投稿者:源さん
高校二年の夏休みにインドネシアに行きました。
剣道部の海外遠征と言うことなので部活の連中と一緒でした。
到着一日目は練習になっていたのですが
暑さと慣れない土地と言う事で皆、バテていました。
二日目からは地元の高校の剣道部
(意外と東南アジアの高校には剣道部が多いのです)
との交流試合で、ジャカルタにある巨大な体育館で朝から試合です。
県内での強豪と自称しているので下手な試合をするわけにもいかず、
全力で戦ったため昼過ぎの試合終了時にはクタクタに疲れていました。
その日の夕方、親善のレセプションがあるので体育館の近くにある
レストランに行く事になっていたのです。
そのレセプションの時です。
昼の試合の疲れのため、途中で会場を抜け出し、
外のベンチで休憩していました。
すると暗闇から誰か近づいて来たのです。
そして、その人は言いました。
「隣・・・座っても宜しいか?」
日本語で話し掛けられたので自分は日本人だと思い
「ええ、どうぞ。」と端に寄りました。
その人は老人で日本からインドネシアに来て50年以上住んでいる事や、
戦争でオランダと戦った事などを話してくれました。
その老人の話しに聞き入っている時です。
「コラ、源、姿が見えないと思ったらこんな所でサボってたか」
顧問の声が響きました。
自分「あ、先生。すいません、ちょっと疲れたので
こちらのご老人と話しを・・・・・」
そう言って横を見ましたが。
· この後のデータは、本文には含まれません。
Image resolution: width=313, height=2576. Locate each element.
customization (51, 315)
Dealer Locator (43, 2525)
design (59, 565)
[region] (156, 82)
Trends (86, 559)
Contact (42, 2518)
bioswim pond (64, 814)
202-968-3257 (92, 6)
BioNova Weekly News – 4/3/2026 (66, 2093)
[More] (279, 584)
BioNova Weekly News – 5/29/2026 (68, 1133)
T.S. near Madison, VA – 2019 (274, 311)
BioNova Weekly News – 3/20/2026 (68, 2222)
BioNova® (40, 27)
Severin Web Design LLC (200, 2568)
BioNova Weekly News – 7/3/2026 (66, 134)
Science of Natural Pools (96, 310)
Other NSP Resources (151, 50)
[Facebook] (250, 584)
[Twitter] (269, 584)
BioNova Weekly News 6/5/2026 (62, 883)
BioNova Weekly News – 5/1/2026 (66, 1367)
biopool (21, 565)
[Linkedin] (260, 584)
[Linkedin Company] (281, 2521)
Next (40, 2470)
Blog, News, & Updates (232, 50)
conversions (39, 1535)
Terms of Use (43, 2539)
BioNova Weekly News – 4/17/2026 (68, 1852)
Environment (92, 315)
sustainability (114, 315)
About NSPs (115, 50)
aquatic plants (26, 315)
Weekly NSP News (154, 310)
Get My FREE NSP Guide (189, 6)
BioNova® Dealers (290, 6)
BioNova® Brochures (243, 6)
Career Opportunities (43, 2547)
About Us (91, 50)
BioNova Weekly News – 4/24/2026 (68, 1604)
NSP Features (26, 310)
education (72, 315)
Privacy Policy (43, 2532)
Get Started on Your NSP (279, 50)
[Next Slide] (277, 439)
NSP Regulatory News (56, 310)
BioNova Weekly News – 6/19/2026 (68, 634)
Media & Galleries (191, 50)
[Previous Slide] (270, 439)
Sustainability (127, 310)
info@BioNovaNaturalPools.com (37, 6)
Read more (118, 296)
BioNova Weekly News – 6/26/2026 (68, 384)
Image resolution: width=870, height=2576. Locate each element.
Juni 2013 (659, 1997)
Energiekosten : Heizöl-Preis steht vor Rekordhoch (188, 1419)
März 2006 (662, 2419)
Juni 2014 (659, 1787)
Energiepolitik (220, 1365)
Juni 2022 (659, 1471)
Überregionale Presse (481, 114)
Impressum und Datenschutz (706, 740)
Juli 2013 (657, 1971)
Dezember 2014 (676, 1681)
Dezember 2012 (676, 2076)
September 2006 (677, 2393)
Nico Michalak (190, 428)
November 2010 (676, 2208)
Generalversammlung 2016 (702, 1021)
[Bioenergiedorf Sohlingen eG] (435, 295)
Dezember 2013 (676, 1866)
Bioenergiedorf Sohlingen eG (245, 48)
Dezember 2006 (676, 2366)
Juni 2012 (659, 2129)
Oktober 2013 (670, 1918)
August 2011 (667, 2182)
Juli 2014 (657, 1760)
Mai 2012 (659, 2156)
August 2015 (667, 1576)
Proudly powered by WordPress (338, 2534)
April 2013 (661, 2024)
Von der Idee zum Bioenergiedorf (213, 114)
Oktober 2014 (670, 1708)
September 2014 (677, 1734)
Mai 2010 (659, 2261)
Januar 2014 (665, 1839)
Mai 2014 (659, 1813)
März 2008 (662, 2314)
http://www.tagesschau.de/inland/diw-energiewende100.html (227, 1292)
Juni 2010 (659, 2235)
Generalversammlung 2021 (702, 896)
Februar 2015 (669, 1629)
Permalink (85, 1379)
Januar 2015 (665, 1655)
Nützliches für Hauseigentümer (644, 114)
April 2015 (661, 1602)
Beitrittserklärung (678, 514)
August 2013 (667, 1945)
誰もいませんでした。
顧問「何いってんだか、ボケてないで中に戻れ。
それとも何か、日本軍の戦死者の霊でも見たのか?」
自分「おかしいなあ、確かにいたんだけどな・・・・」
納得できませんでしたが、とりあえず中に戻りその日は終わりました。
次の日、自由行動の日だったので昨日の場所に行ってみました。
顧問の言葉が気になったのです。
昨日のレストラン、そしてベンチ ・・・何一つ変った物はありませんでした。
辺りを歩き回りましたが特に何もありませんでした。
少し歩き疲れ昨日と同じベンチに座っていると昨日の試合で、
知り合ったインドネシアと日本人のハーフの
学生が通り掛かり雑談をしていると
「良い所があるから連れて行ってやる」と言うの で付いて行って見ました。
すると、石碑がありました。
漢字で日本軍戦没者の碑とあり、
横にインドネシア語 で何か書いてあったので訳してもらうと
「インドネシア独立の為の礎となった、
日本軍の戦没者に感謝と哀悼の意を捧げる。
あなた方の事はインドネシアがあり続ける限り語り継ぎます。」
と書いてあったそうです。
そして、彼に昨日の出来事を話すとこ う言いました。
「久々に日本人の若者を見たから嬉しかったんじゃないのか?
まあ、 これからの日本を背負って走るんだからしっかりしろって事だよ。